[start Material for the task]

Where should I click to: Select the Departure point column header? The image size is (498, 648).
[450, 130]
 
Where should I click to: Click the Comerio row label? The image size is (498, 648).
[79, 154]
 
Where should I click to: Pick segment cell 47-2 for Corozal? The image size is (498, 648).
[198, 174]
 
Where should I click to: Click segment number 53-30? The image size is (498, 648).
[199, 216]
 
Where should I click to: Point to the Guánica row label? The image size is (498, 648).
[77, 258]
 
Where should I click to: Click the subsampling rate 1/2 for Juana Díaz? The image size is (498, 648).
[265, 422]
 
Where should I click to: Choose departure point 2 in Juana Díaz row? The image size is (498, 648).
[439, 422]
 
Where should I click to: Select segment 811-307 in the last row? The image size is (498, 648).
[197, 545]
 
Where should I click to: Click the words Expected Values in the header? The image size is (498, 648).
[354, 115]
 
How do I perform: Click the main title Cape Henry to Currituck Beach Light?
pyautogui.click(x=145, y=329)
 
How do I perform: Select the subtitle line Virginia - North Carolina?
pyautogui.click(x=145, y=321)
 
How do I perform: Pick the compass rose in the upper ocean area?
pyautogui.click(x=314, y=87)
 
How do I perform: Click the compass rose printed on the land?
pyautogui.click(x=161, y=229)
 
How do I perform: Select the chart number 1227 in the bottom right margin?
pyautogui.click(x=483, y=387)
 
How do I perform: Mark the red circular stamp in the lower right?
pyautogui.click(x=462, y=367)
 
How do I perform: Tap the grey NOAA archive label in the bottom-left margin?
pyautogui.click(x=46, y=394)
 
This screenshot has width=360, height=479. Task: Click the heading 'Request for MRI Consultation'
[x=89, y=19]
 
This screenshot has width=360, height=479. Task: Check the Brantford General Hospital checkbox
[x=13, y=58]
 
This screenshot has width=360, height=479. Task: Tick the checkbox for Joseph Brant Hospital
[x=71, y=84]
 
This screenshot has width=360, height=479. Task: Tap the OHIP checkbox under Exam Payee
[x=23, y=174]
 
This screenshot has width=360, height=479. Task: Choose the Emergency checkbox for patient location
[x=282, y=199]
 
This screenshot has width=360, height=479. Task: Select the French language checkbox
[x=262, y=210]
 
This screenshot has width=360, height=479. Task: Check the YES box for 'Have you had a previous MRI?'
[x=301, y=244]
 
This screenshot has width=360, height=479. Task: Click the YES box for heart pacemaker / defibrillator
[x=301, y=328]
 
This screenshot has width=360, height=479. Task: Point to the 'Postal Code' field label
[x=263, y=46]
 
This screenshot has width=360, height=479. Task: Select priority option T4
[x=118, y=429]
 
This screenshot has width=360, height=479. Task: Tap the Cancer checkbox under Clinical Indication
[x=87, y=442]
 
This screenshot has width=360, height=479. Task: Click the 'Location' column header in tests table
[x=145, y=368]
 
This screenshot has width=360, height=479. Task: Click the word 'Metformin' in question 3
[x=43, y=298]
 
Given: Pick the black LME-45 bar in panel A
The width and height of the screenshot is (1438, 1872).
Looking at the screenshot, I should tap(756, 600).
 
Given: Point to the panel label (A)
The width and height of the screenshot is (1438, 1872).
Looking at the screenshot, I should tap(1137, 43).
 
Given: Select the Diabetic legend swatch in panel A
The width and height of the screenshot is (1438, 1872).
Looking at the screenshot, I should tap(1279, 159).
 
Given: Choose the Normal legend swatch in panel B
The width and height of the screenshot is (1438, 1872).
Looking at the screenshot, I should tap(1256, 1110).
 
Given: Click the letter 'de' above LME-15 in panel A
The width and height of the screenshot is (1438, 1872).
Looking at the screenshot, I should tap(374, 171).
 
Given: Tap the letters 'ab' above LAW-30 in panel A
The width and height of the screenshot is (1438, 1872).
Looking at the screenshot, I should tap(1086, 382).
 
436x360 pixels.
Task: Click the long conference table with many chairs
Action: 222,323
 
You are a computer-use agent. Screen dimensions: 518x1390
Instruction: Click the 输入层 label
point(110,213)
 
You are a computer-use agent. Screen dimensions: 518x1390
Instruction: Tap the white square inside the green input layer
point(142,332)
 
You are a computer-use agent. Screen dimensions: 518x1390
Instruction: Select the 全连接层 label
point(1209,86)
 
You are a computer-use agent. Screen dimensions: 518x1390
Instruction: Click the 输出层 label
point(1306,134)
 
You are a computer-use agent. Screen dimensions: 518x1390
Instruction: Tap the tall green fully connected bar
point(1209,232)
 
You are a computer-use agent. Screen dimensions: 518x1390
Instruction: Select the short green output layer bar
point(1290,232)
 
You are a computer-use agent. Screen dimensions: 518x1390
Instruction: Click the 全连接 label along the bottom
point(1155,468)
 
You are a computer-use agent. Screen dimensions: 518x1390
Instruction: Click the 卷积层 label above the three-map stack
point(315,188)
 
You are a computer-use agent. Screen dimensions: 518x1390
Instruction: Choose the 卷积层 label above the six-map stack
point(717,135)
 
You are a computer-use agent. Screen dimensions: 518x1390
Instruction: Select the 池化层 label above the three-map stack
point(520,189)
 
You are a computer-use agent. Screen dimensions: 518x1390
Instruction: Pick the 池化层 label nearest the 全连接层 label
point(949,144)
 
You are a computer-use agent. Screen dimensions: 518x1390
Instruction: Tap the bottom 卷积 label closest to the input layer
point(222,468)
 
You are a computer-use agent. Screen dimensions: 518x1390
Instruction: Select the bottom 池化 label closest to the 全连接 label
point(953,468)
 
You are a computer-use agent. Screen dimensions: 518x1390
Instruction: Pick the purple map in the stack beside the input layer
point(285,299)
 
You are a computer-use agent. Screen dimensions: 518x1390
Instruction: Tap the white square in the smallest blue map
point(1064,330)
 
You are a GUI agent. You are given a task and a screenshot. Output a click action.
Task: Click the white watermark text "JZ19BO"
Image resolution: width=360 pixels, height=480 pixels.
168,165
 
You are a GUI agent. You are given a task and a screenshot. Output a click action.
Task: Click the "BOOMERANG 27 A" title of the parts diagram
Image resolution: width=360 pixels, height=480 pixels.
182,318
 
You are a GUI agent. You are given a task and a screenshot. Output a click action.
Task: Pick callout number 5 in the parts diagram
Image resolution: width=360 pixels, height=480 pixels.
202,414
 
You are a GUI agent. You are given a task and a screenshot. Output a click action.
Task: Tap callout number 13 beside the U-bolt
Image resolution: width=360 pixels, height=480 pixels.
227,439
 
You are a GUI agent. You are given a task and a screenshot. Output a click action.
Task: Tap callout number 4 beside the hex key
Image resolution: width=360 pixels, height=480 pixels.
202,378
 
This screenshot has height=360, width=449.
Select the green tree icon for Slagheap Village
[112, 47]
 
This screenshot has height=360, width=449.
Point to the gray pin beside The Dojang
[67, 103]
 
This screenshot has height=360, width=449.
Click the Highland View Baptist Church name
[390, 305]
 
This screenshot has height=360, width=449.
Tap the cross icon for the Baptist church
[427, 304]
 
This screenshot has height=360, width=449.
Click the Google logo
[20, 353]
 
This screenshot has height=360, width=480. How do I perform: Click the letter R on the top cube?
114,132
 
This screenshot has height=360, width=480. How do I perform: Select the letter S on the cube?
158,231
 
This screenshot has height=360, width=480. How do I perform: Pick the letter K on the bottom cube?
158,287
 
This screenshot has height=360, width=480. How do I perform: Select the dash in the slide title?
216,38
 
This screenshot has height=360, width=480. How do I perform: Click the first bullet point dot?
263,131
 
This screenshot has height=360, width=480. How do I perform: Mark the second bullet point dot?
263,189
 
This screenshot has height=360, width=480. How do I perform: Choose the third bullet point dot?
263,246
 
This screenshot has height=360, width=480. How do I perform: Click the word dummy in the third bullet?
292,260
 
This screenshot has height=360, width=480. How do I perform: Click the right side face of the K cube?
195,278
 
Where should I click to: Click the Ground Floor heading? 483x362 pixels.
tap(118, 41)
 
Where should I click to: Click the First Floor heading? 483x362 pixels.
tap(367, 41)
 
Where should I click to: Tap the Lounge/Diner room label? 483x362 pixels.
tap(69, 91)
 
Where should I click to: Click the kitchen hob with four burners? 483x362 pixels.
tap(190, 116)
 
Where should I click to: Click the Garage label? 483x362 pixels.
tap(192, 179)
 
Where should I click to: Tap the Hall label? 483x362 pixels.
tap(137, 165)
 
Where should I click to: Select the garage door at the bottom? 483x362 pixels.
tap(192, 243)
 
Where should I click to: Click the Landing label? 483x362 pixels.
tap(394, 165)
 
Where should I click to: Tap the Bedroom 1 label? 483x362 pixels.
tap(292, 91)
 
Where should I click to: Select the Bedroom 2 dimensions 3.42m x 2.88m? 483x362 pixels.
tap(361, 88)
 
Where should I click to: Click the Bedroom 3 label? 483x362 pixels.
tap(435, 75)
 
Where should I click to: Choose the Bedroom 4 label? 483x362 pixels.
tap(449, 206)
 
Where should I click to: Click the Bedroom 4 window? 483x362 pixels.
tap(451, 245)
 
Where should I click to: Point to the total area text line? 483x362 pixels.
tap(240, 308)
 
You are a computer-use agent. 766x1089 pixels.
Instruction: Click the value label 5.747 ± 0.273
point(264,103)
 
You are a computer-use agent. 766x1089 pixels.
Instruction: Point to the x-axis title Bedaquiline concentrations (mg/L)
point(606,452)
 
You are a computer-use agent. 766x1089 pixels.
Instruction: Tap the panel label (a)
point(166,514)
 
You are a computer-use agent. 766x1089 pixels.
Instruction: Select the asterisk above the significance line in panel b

[end Material for the task]

Required work - Count the lines in the records above that contain the word "cube", matching case exactly, and reply with the number only.

Answer to the exercise - 4